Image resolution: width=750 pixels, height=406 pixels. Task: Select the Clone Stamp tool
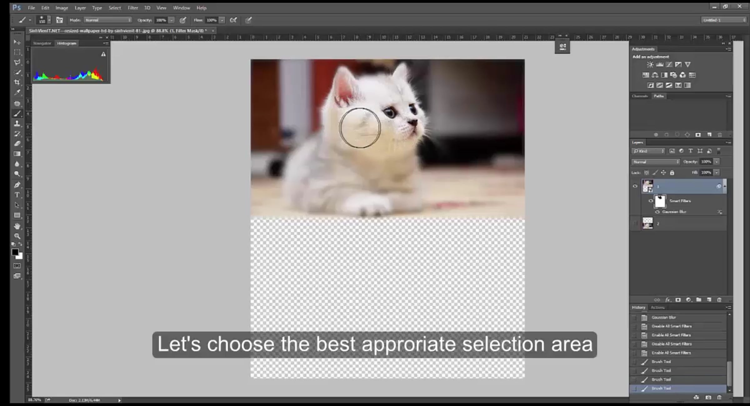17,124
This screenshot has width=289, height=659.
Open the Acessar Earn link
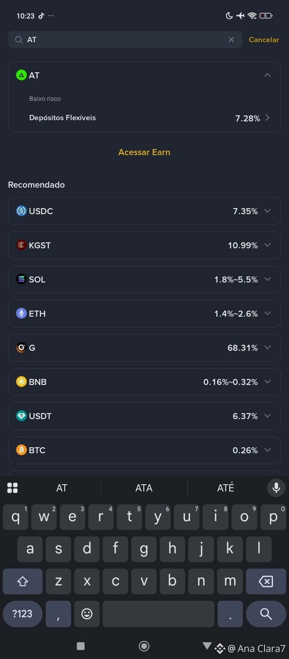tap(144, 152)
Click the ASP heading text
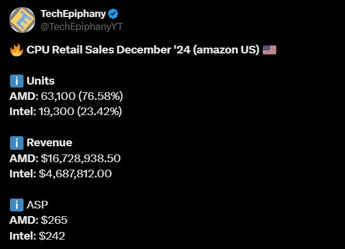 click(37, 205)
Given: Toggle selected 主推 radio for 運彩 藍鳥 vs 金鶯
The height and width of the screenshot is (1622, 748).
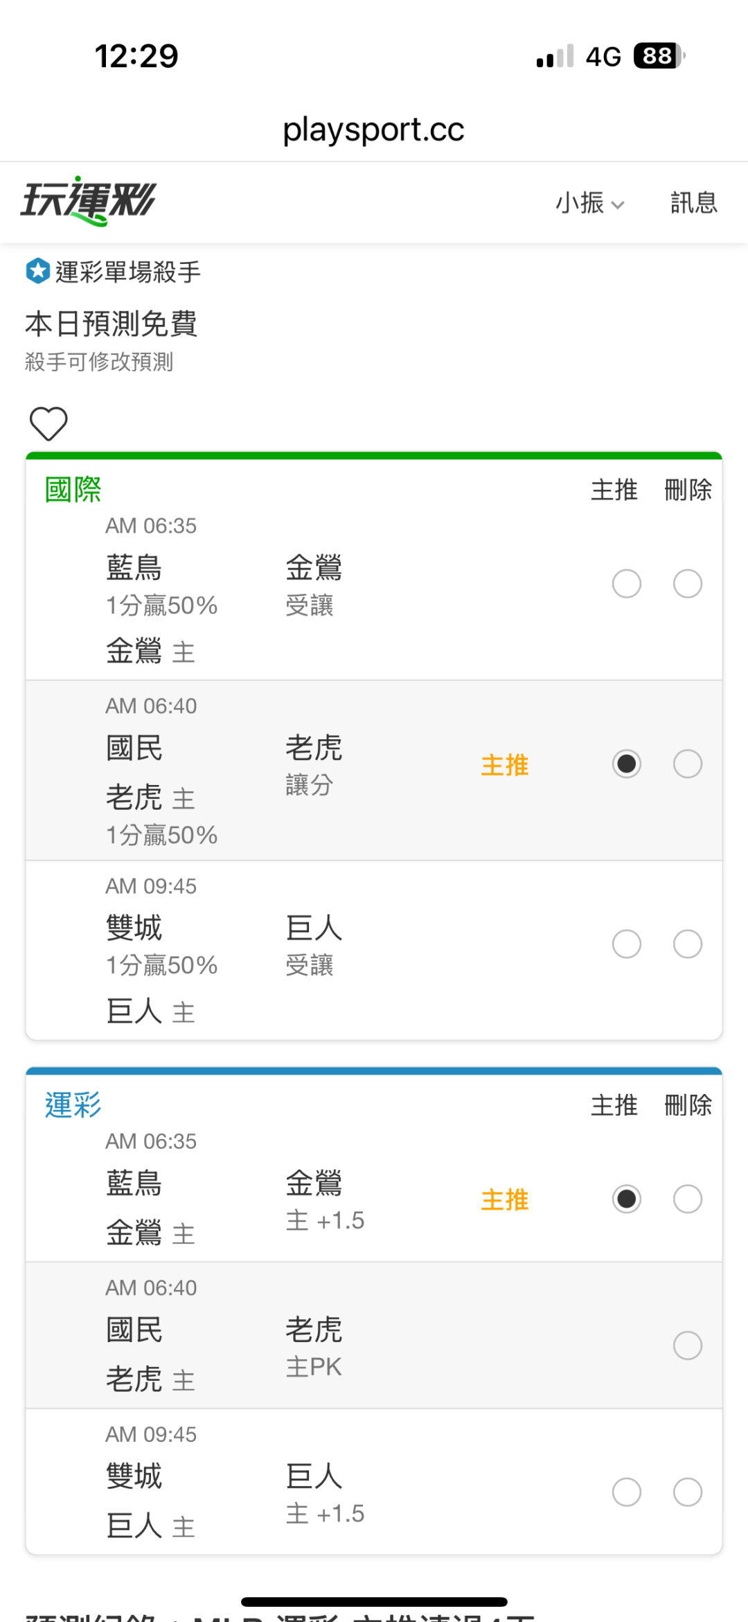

- - -

== What is being asked ==
Revise the entries above by replacing "screenshot" with "capture" wherever it occurs, leaving everything else unchanged. Omit the pictures from your answer.

== Result of the exercise ==
Image resolution: width=750 pixels, height=406 pixels. Task: Select the Clone Stamp tool
17,124
This capture has width=289, height=659.
Open the Acessar Earn link
tap(144, 152)
Click the ASP heading text
 click(37, 205)
Given: Toggle selected 主推 radio for 運彩 藍鳥 vs 金鶯
The height and width of the capture is (1622, 748).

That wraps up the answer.